Tuesday’s NFL: League tweaks fair catch rule on kickoff returns

Detroit News
By Dave Campbell |  Associated Press

Eagan, Minn. — The NFL has pushed the kickoff return further toward irrelevance with a priority on player safety.

League owners voted Tuesday for a one-year trial of an enhanced touchback rule that will give the receiving team the ball at its own 25 with a fair catch of a kickoff anywhere behind that yard line.

The proposal passed despite an expression of distaste for it from coaches and players across the league. They argued the rule change will create uglier plays with squib and corner kicks that are impossible for fair catches.

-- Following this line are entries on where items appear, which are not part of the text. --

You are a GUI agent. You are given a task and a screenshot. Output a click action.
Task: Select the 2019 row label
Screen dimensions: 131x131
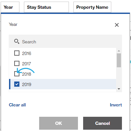coord(27,84)

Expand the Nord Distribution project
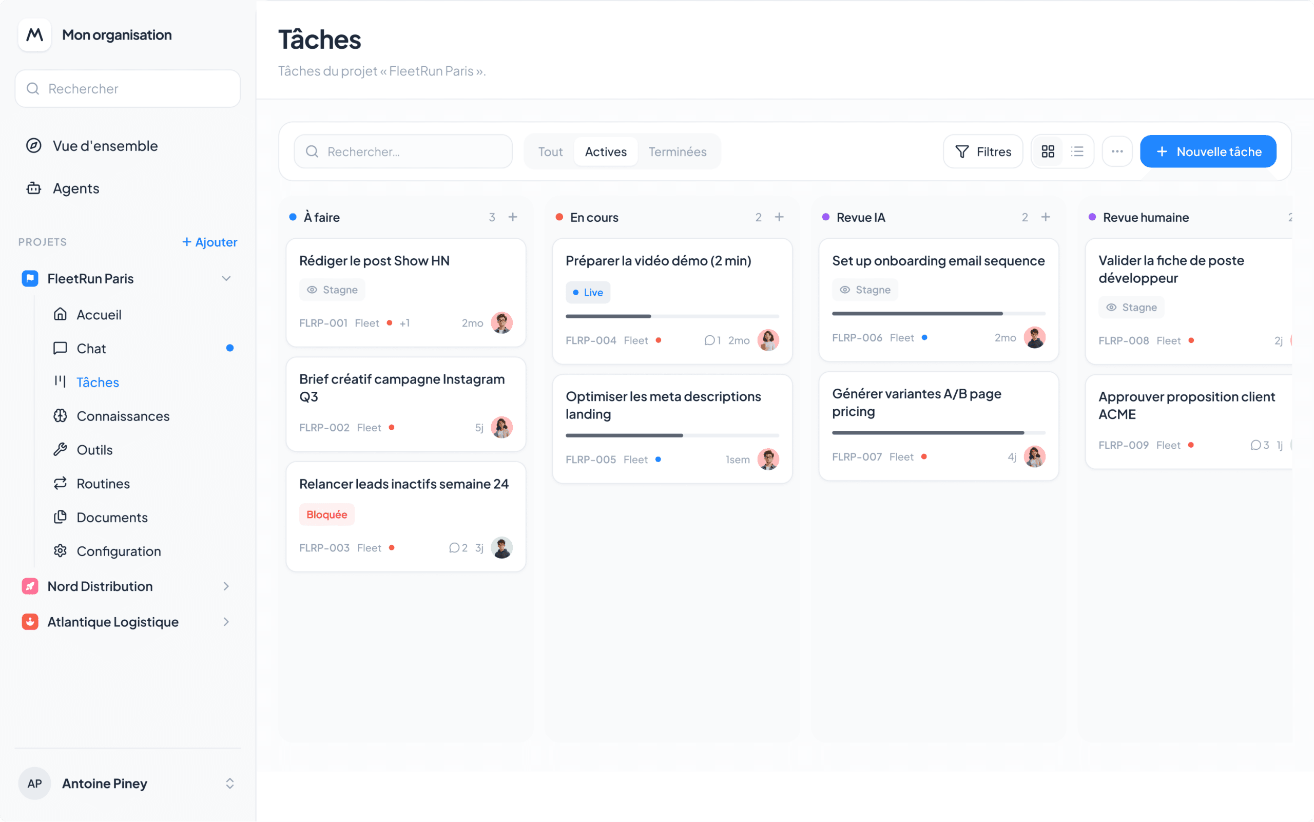click(x=226, y=586)
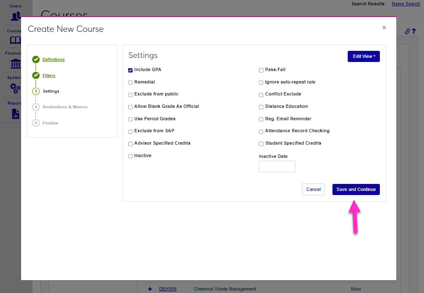This screenshot has height=293, width=424.
Task: Open the Users sidebar icon
Action: pos(16,16)
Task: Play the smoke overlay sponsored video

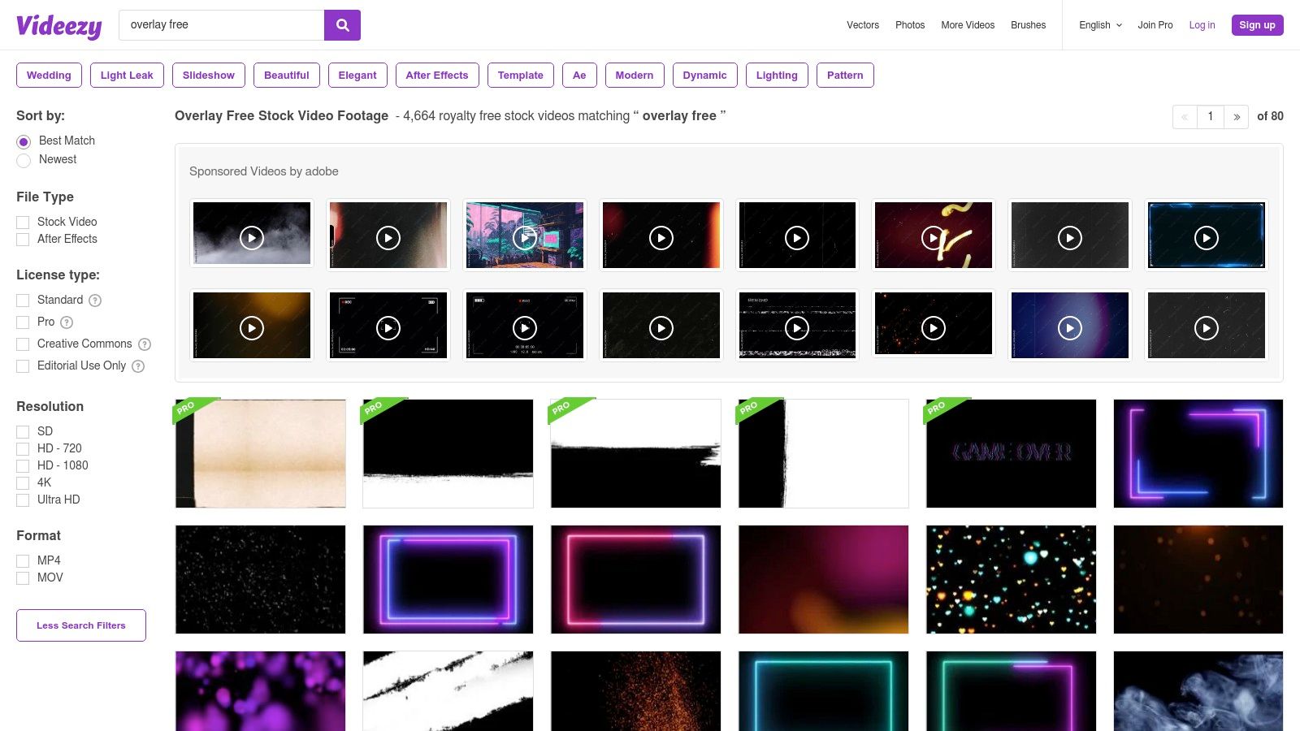Action: pyautogui.click(x=251, y=238)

“I’ve been in this for a long time. I’ve seen these type of health and safety discussions,” said Atlanta Falcons chief executive officer Rich McKay, who is chairman of the competition committee. “We tend to get ourselves to the right place, but it’s never that comfortable.”

The NFL said its statistical models predict the return rate for kickoffs in 2023, under the new rule, will drop from 38% to 31% and that the rate of concussions on the sport’s most dangerous play will be reduced by 15%. Concussions on kickoffs occur more than twice as often as on plays from scrimmage, and that rate has risen significantly over the last two years.

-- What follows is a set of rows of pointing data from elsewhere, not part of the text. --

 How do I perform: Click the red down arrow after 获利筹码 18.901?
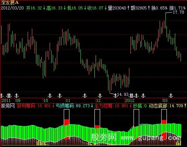tap(53, 106)
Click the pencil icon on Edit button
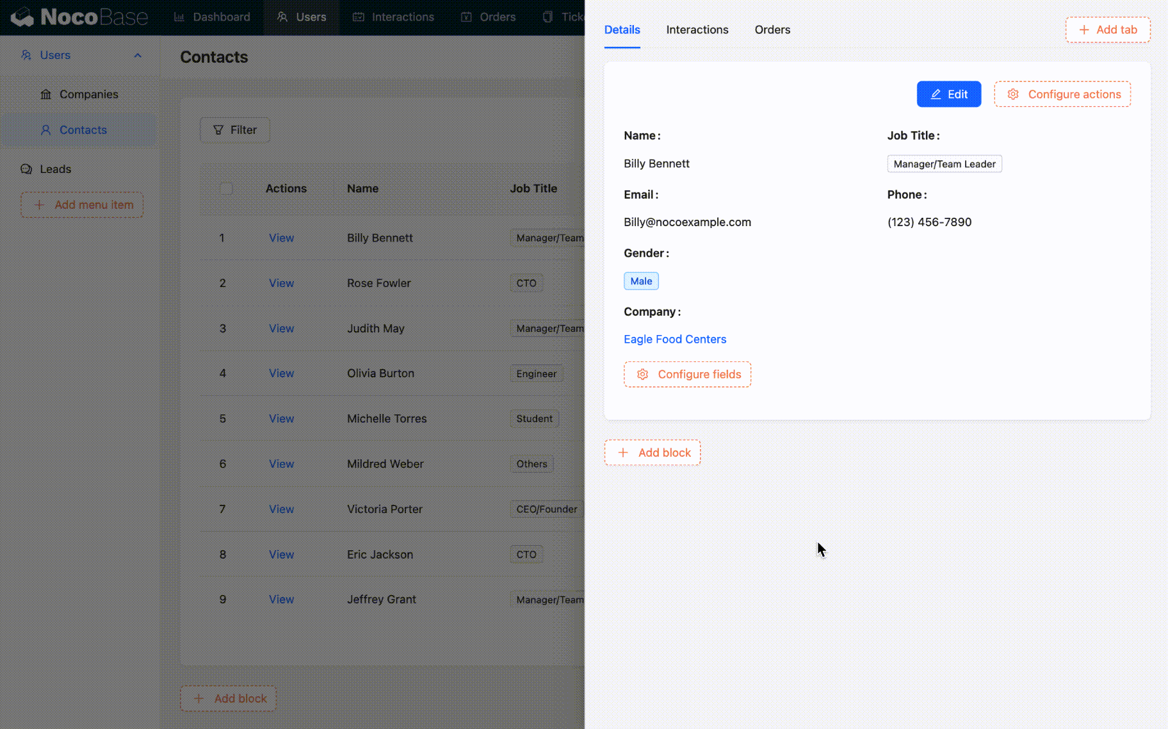The image size is (1168, 729). pyautogui.click(x=936, y=94)
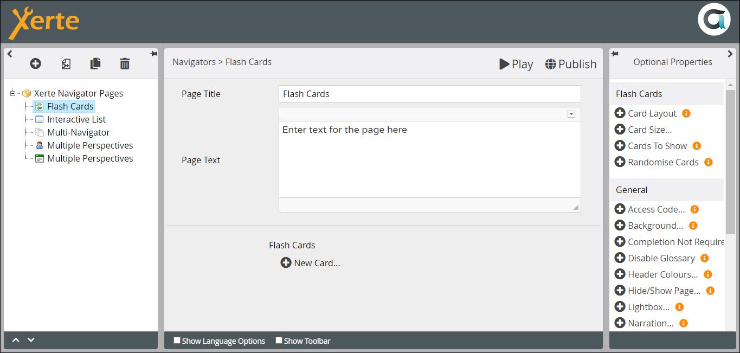Click the add new page plus icon
The height and width of the screenshot is (353, 740).
click(35, 64)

One reason for the recent increase in head injuries? The improved skill of kickers to be able to strategically hang the ball longer and higher in front of the goal line, allowing the coverage more time to make a tackle and keep the opponent’s drive start deeper than the 25 for an end-zone touchback.

The NFL essentially copied a rule that was already in place in college football.

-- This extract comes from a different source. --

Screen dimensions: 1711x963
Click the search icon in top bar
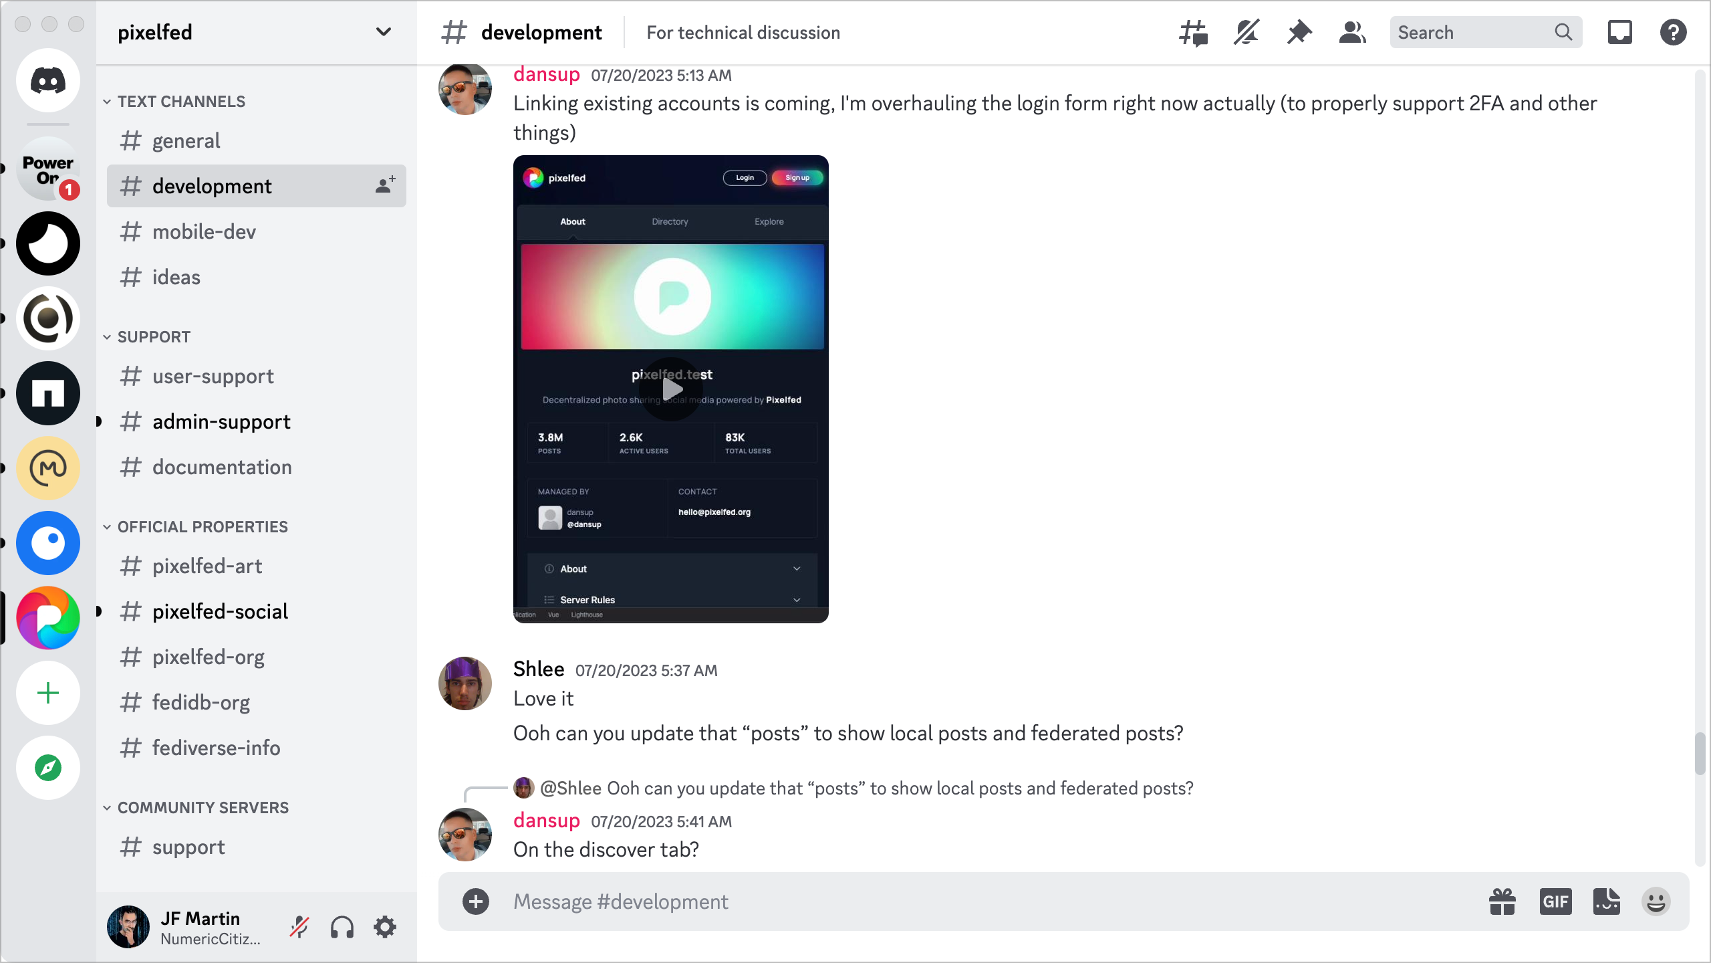pyautogui.click(x=1564, y=31)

“We needed to do something,” McKay said. “We just can’t sit there and ignore that data.”

Personnel dept.

The Broncos severed ties with kicker Brandon McManus as they released the last holdover player from the team that won Super Bowl 50.

The 31-year-old McManus announced he was being let go on social media shortly before the Broncos made it official.

McManus finished his nine-year career with Denver as the second-leading scorer in team history (946 points). He connected on a franchise-most 42 field goals of 50 or more yards in the regular season and the playoffs.